It was George Orwell’s hope that his creation would blend into the cultural consciousness of society. He once remarked to a friend that a good song can take on a life of its own after the composer has come and gone. The words may change, the composer may be forgotten, and the tune may be adapted for different purposes, but it continues to live. “It struck me,” he said, “that an idea is very like a tune in this way, that it goes through the ages remaining the same in itself but getting into such very different company.”

Big Brother fits that scenario perfectly. Though the name is widely known, many are only dimly aware of its origin or have no clue at all. Some even think the name comes from the title of a popular television series about spying on roommates.

The original title of Orwell’s novel was “The Last Man in Europe.” The idea was that the battle against a regime infested with lies would never be lost if at least one brave soul refused to surrender the truth. The hero of the book, Winston Smith, is that last man. Watching his grim struggle allows us to wonder how long we might hold out against such tyranny and to question why any society would have relinquished so much power in the first place.

It was only as he was finishing the book that Orwell changed the title. In part he was playing a little digital game of his own, reversing the last two digits of 1948—when much of the book was written—to come up with “Nineteen Eighty-Four.” There was never any intention to make the year essential to the story; he was even willing to let the American publishers use a different title, though it didn’t prove necessary.

So when the real year arrived, the fuss made over it missed the point. For Orwell, 1984 was simply a date far removed from him when the world might come undone if it didn’t heed his warnings. It was a symbolic point in time that could stand as a historical warning long after its actual passing.

Outwardly, there was little in the way that Orwell lived and worked to suggest that he was capable of projecting his imagination so far into the future. While he was writing the book, he lived on a sparsely populated island in the Scottish Hebrides that had few modern amenities. He liked to keep things basic, even to the point of rolling his own cigarettes. He ate simple food, drank strong tea, wore old jackets and shirts with frayed collars, and wrote in longhand or on a heavy Underwood typewriter.

In some ways Orwell might just as well have been a Victorian rather than a modern man. With his pencil-thin moustache and stoic, unsmiling expression in photographs, he would not look out of place in the uniform of a late-Victorian army major. No color photographs of him survive, and, remarkably, no recordings of his voice.

So how did a crusty Englishman who was born more than 100 years ago see so far into the future? Was he blessed with a gift for prophecy?

If anything, his genius was inspired by hindsight. As his old friend Cyril Connolly liked to joke, Orwell was a revolutionary in love with 1910. He was fascinated by anything obsolete or eccentric and was always keen to celebrate useless facts, trivial hobbies, and quaint pastimes.
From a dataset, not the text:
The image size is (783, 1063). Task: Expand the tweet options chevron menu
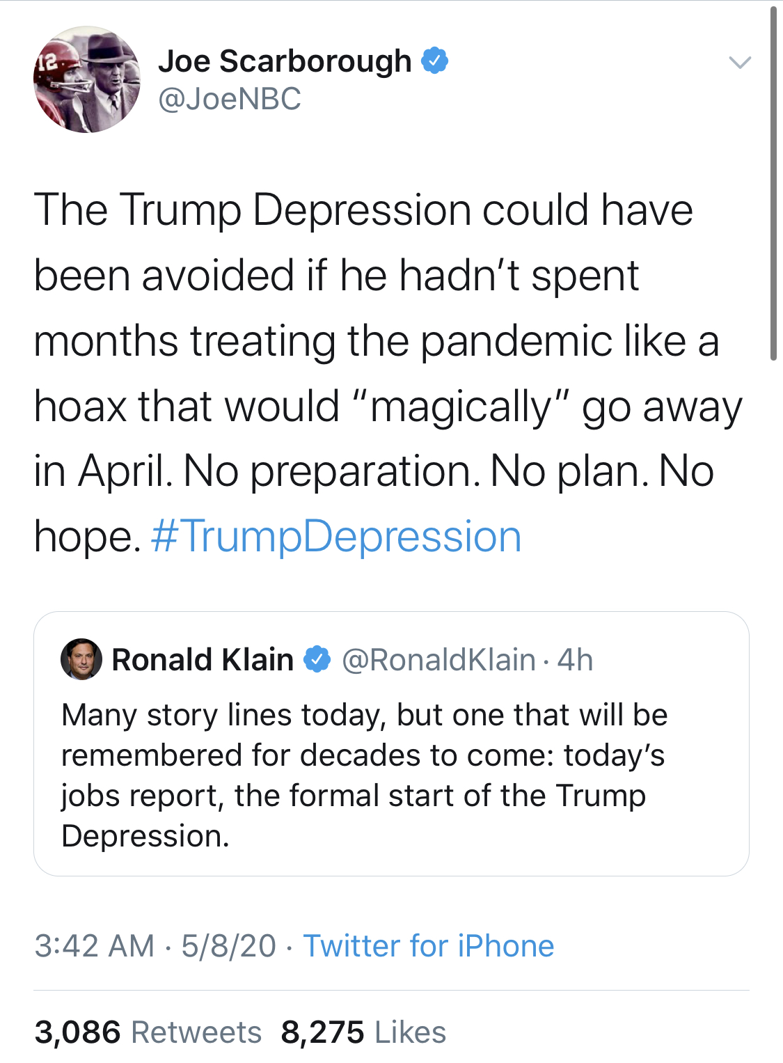pyautogui.click(x=739, y=62)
What he dreaded about the future was that an increasingly powerful political and social authority would stamp out not only the past but the pleasures that went with it—the odd, individual joys that make freedom worth having. He wanted the right to be obsolete; to smoke bad tobacco, read forgotten novels, walk instead of drive, and measure things in yards instead of meters.

These are not irrelevant freedoms. When he chose to call his newspaper column of the early 1940s “As I Please,” he was making the point that the grand heroic notions of liberty begin with the right to make simple choices: defying the herd by insisting on individual preferences in even the smallest things. The Thought Police are so insidious because they work at such a basic level, banishing common ideas and phrases until they corrupt language and reason and exert control over the most elementary choices.

Despots and party slogans come and go, but as long as intellectual freedom is preserved, the abuses of power politics can be checked. In Orwell’s world, the most sacred right is the right to one’s own opinion. In the entire body of his work, nothing is more inspiring than this remark from his preface to Animal Farm: “If liberty means anything at all it means the right to tell people what they do not want to hear.”

Never one to follow the crowd, he always made a point of thinking for himself and avoiding the easy ways of the latest fashion. He was never in tune with the spirit of his time. He made a point of seeking out unpopular causes and obscure ideas and scrupulously avoiding what he called “all the smelly little orthodoxies…contending for our souls.” As a result, he wasn’t easily fooled—as most of us are—by the passions and prejudices of the moment.

His death at 46 from tuberculosis was almost like a disappearing act. He left behind mounds of documents written under his pseudonym of Orwell, but nothing that would bring to life the way Eric Arthur Blair (his real name) spoke or walked or gestured or smiled. He specifically asked to be buried under his real name at an old English country churchyard in the small village of Sutton Courtenay. And there his body rests today in relative obscurity under a faded headstone with the simple words, “Here lies Eric Arthur Blair 1903-1950.” Few who pass that way stop to visit the grave of the most important British author since Charles Dickens.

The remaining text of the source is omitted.